---------- Material shown

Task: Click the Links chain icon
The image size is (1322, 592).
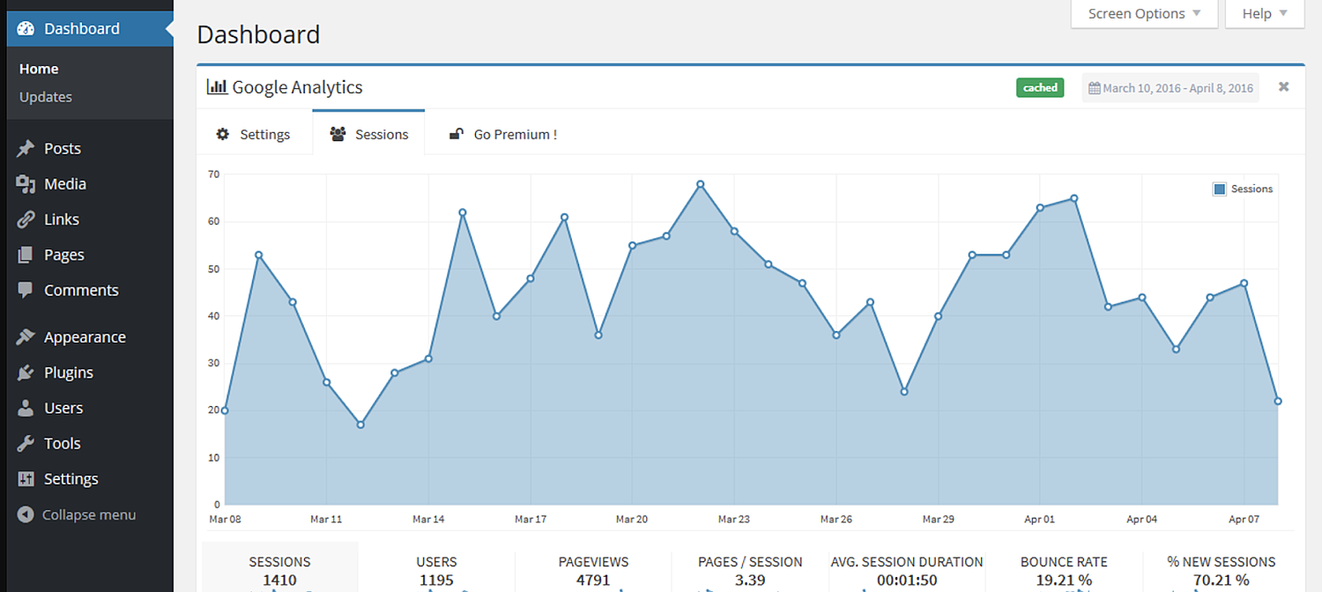Action: click(26, 219)
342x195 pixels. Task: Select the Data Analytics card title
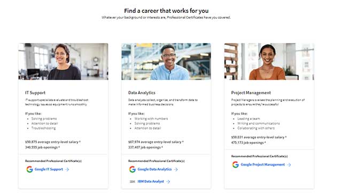point(142,93)
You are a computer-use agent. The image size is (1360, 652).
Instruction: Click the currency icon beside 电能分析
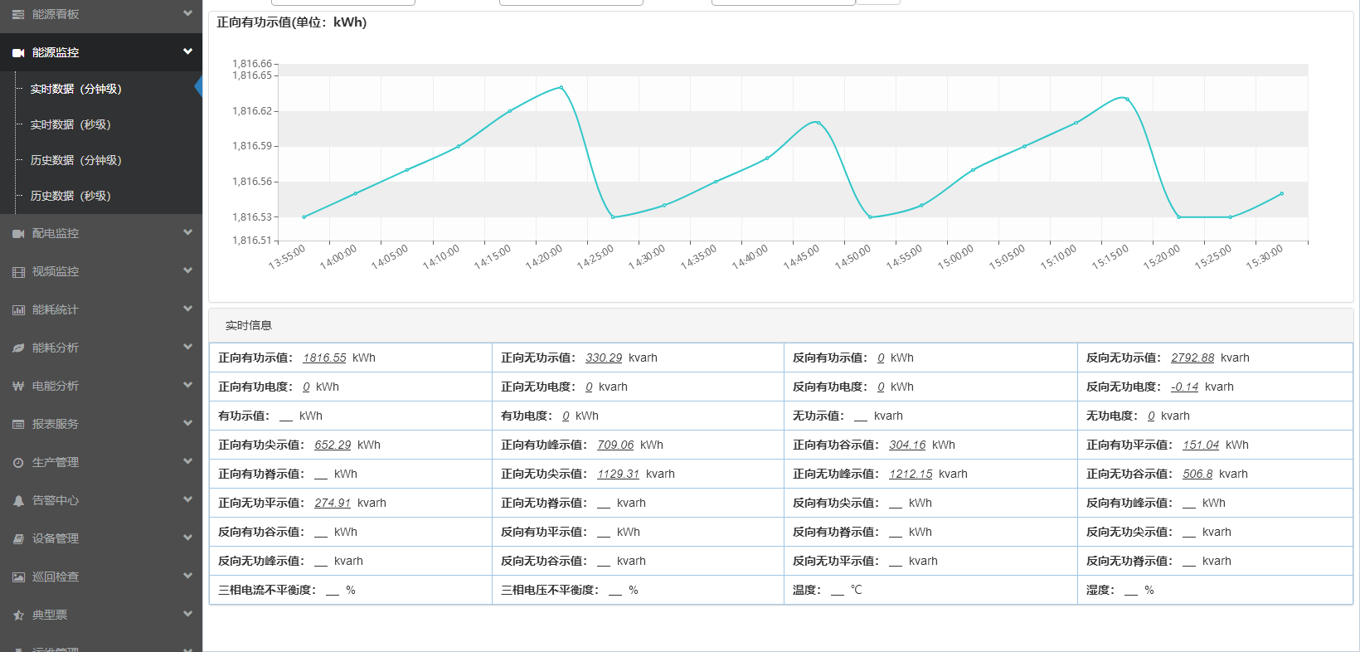[18, 387]
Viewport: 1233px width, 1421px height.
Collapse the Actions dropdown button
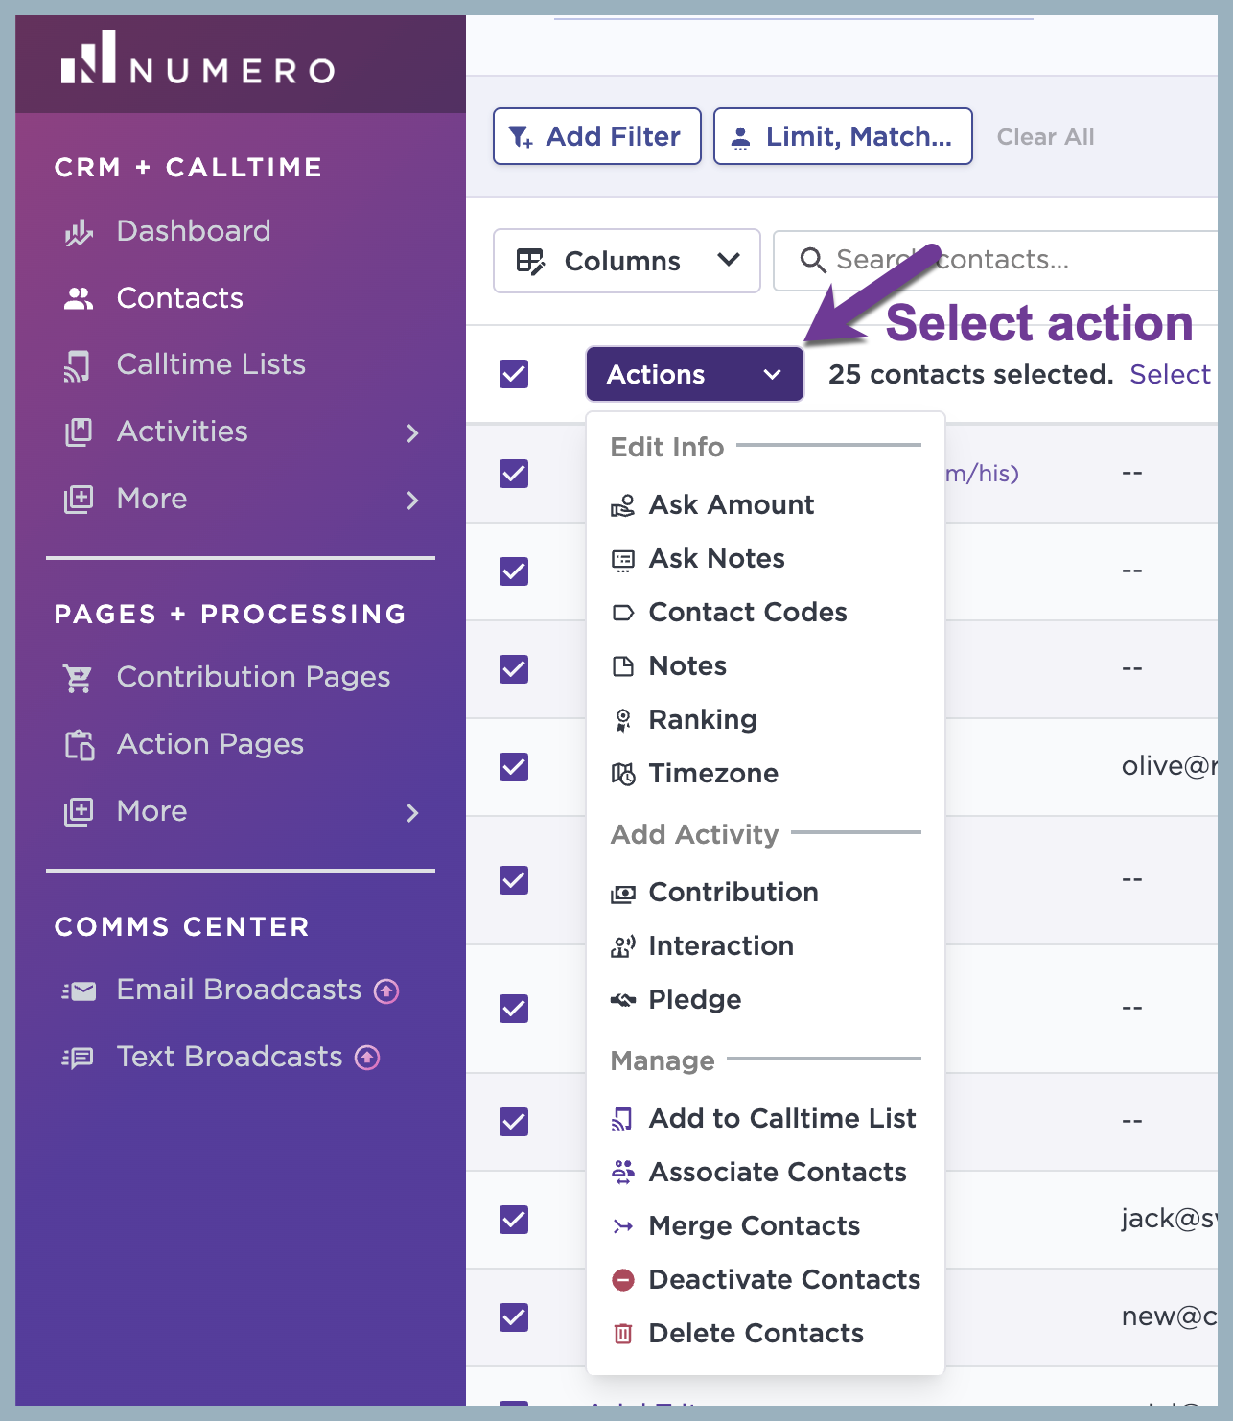point(695,374)
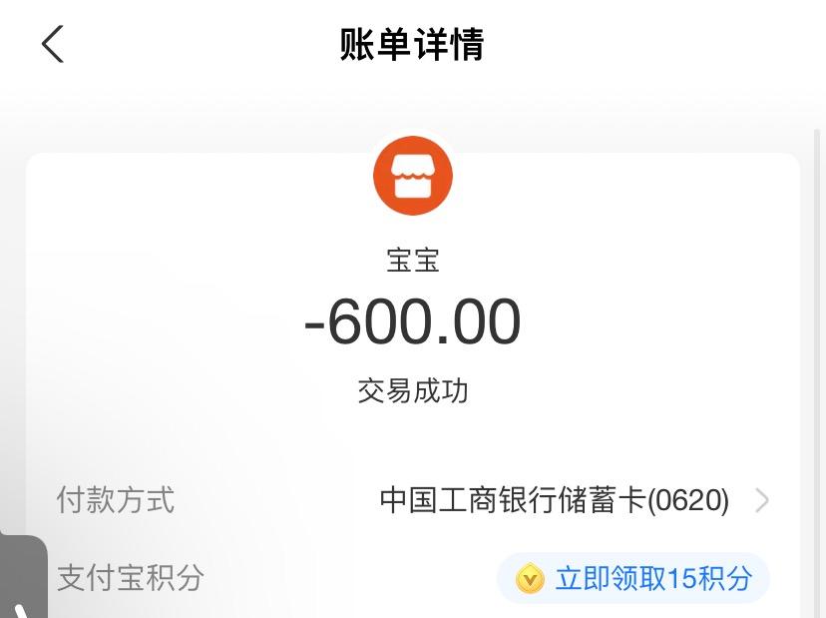The image size is (826, 618).
Task: Tap the white storefront glyph inside orange circle
Action: [x=413, y=178]
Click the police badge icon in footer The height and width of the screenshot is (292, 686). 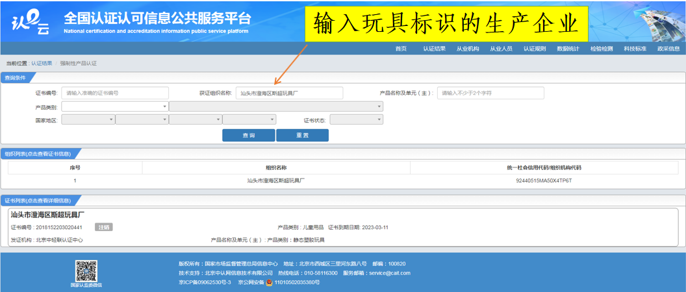(x=269, y=283)
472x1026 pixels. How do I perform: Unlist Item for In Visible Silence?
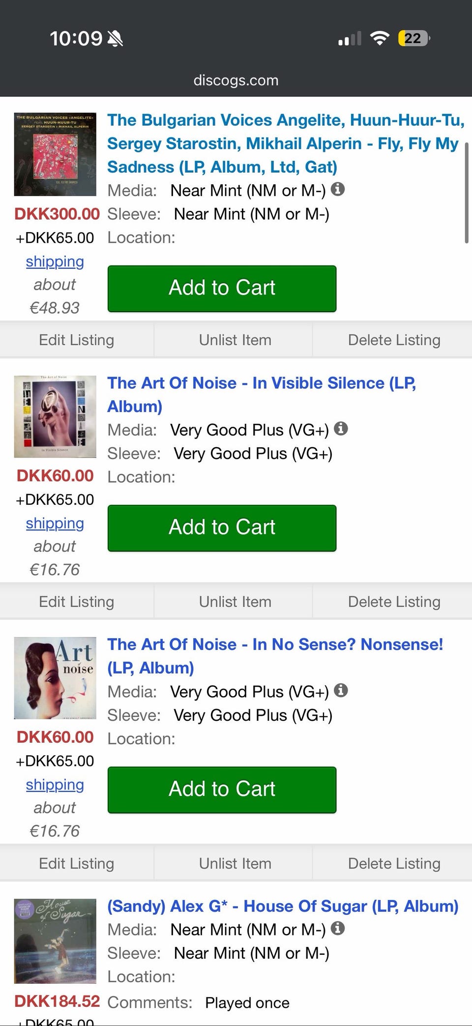click(x=235, y=602)
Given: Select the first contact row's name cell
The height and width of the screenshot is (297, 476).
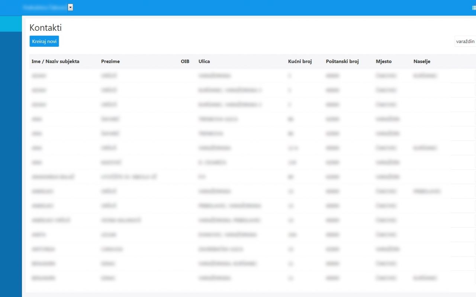Looking at the screenshot, I should tap(39, 76).
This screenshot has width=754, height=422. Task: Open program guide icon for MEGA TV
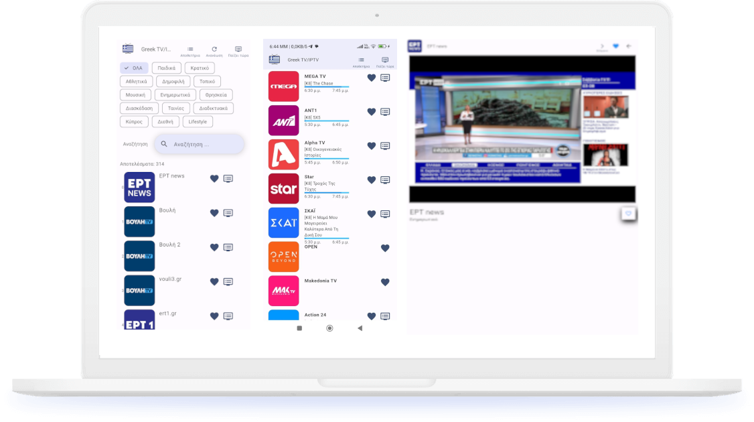(385, 78)
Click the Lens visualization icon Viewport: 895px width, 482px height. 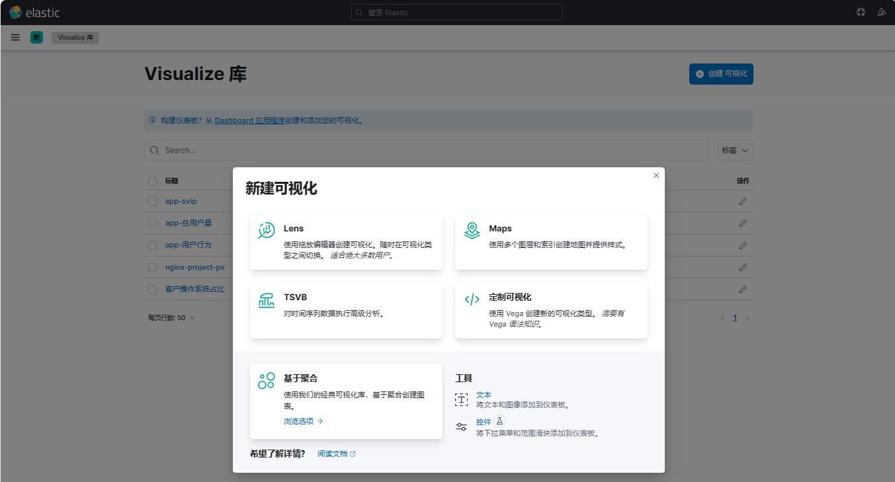coord(267,231)
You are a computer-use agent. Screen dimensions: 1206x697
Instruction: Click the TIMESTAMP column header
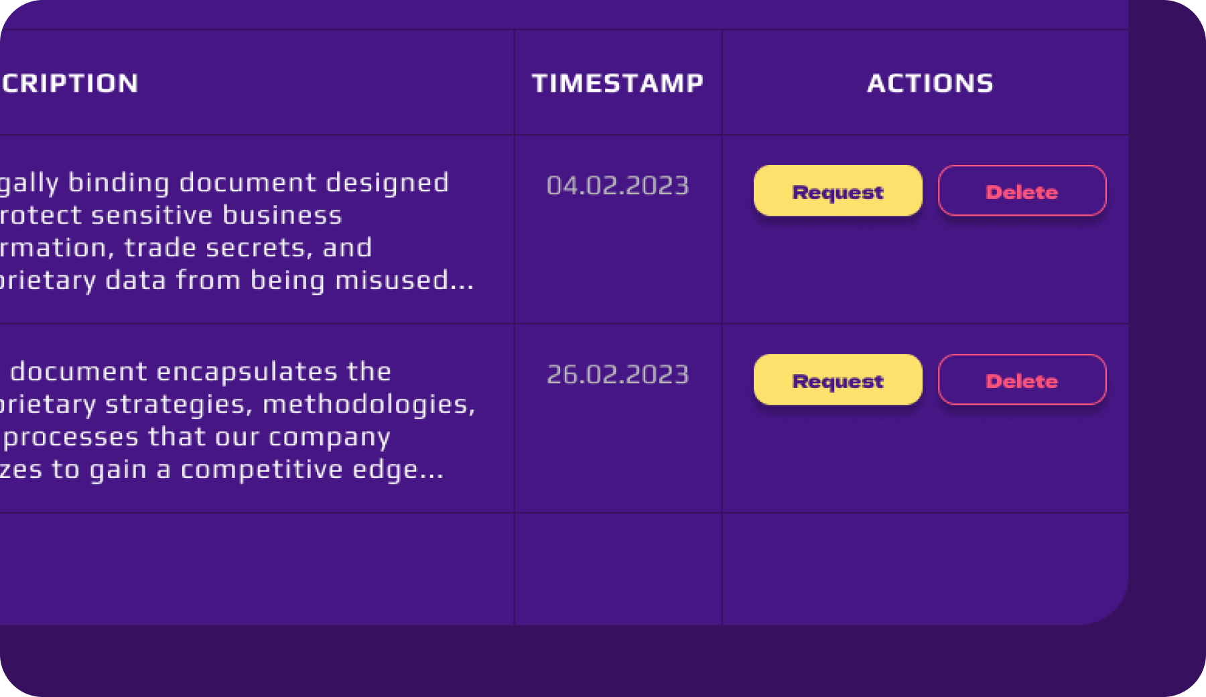coord(617,83)
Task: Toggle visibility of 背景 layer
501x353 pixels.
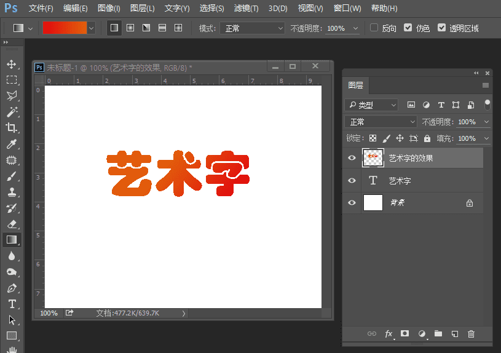Action: point(352,203)
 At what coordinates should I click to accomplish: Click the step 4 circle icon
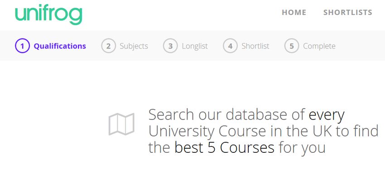coord(230,46)
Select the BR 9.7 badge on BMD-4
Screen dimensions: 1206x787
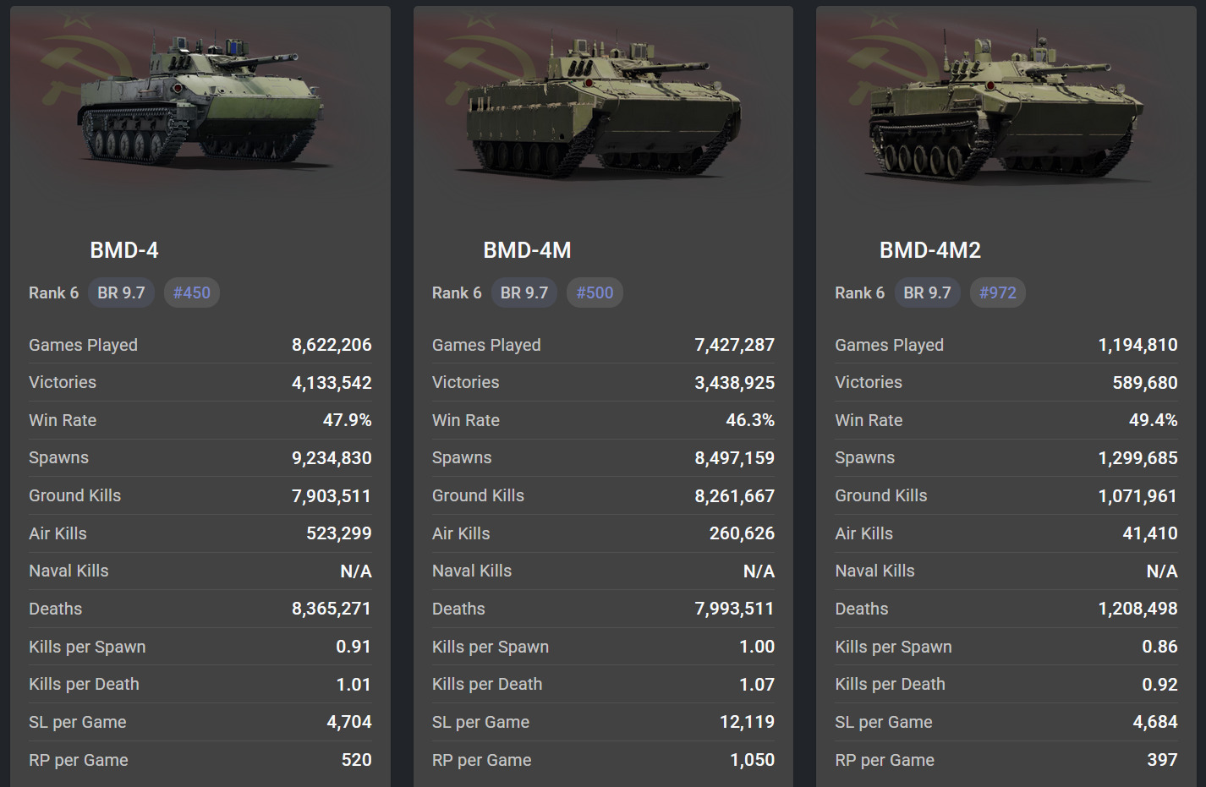pos(121,292)
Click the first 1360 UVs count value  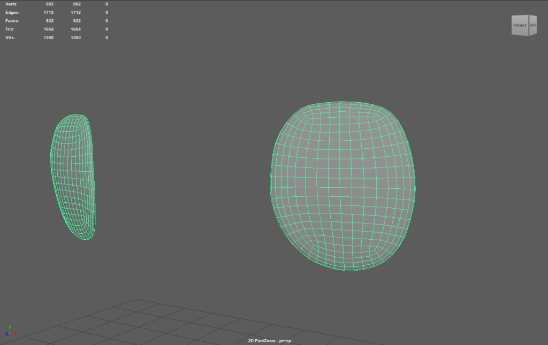[x=48, y=37]
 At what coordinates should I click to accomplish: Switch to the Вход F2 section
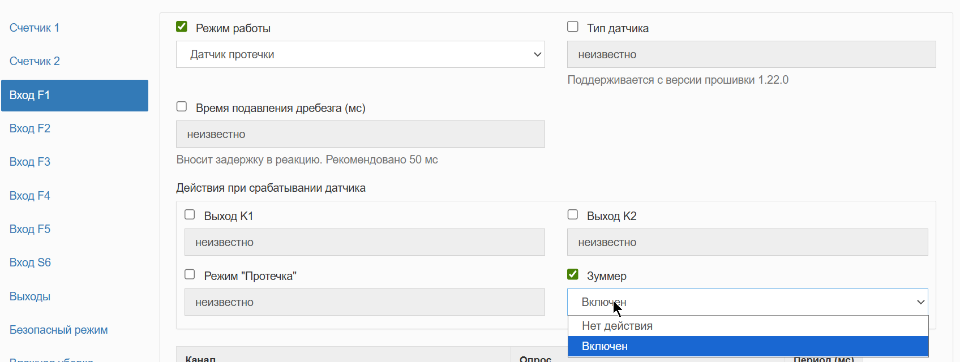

--------------------

Task directions => From the material given, work out how many lines hold the string "computer"; state that number and nothing further.

Answer to this task => 2